Work instructions: Which lines below include "each"? Copy them all.

Saved entries:
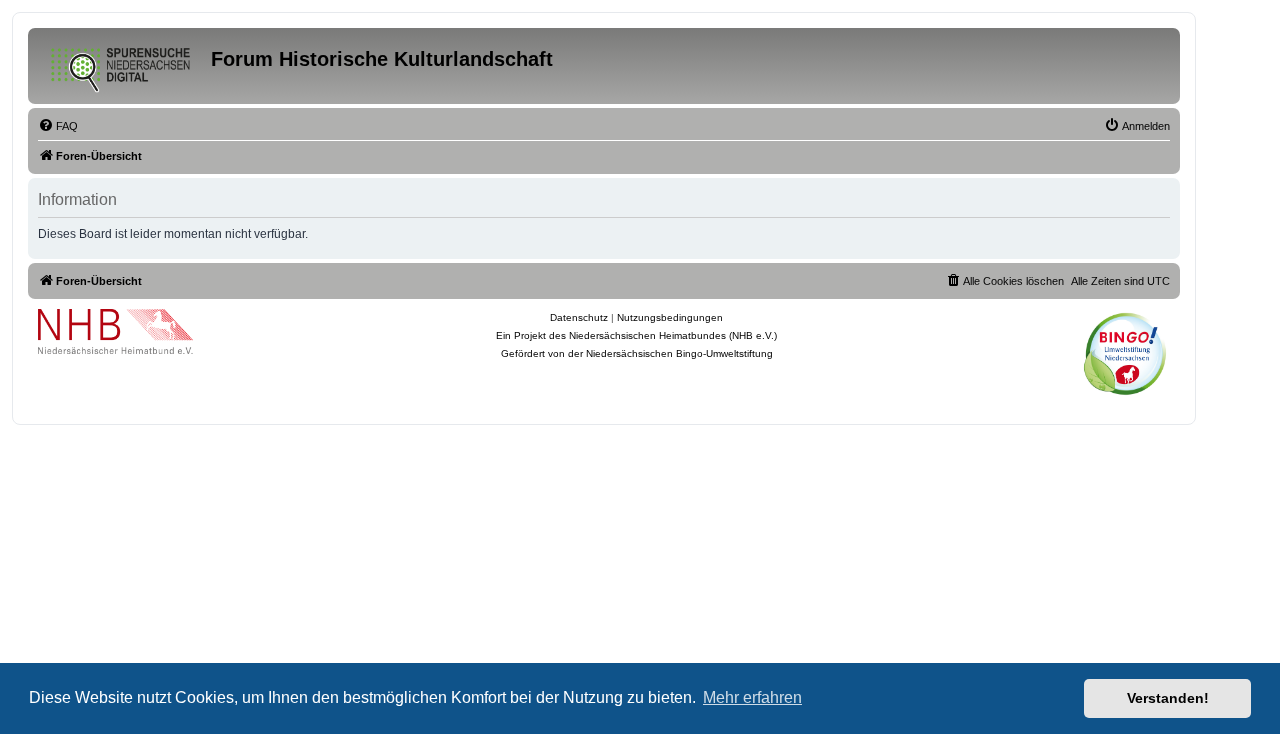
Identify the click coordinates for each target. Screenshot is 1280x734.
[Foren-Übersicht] (122, 66)
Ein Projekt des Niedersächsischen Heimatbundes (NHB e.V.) (636, 335)
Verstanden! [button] (1168, 698)
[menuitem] (58, 126)
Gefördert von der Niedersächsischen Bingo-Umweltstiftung (637, 353)
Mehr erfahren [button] (752, 697)
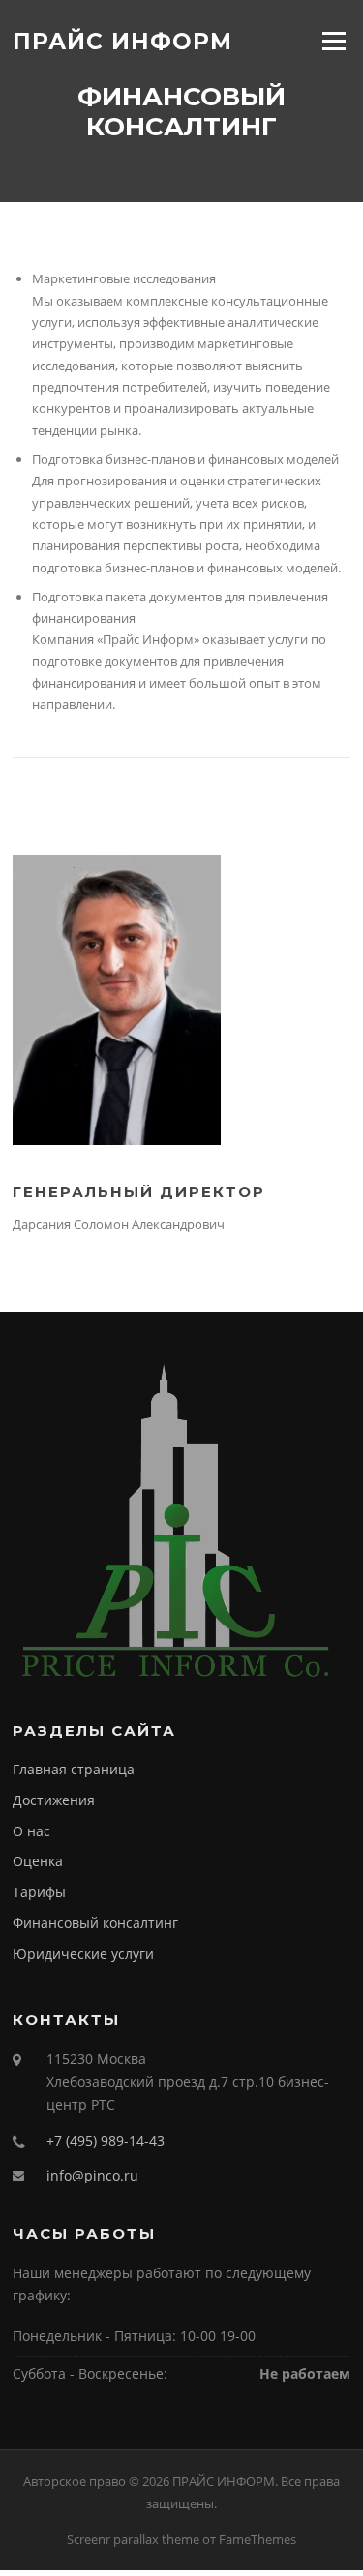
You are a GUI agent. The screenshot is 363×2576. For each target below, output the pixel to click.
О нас (31, 1831)
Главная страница (74, 1769)
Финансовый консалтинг (95, 1923)
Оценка (38, 1861)
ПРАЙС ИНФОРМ (122, 40)
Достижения (54, 1800)
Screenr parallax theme (133, 2539)
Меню (333, 40)
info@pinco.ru (92, 2175)
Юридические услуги (83, 1954)
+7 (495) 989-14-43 (105, 2140)
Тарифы (39, 1892)
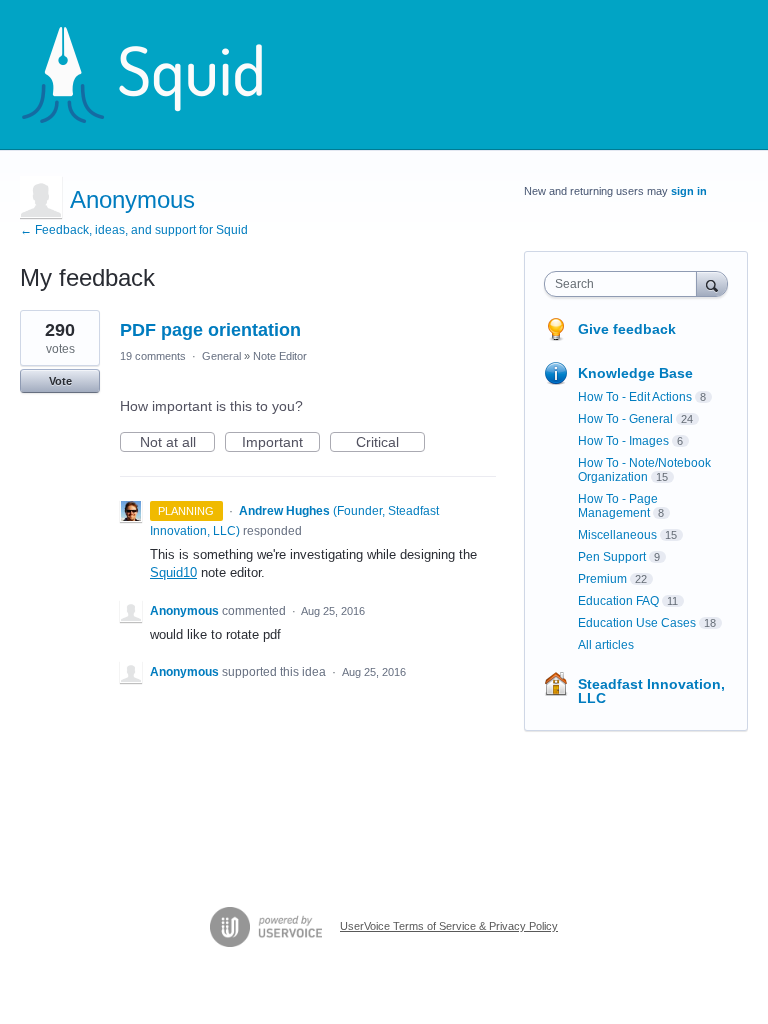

Solution for this problem:
Identify the click coordinates for each target. Screenshot is 1280x734.
You are a GUI agent. The screenshot is 363×2576. For each target below, output the pixel to click.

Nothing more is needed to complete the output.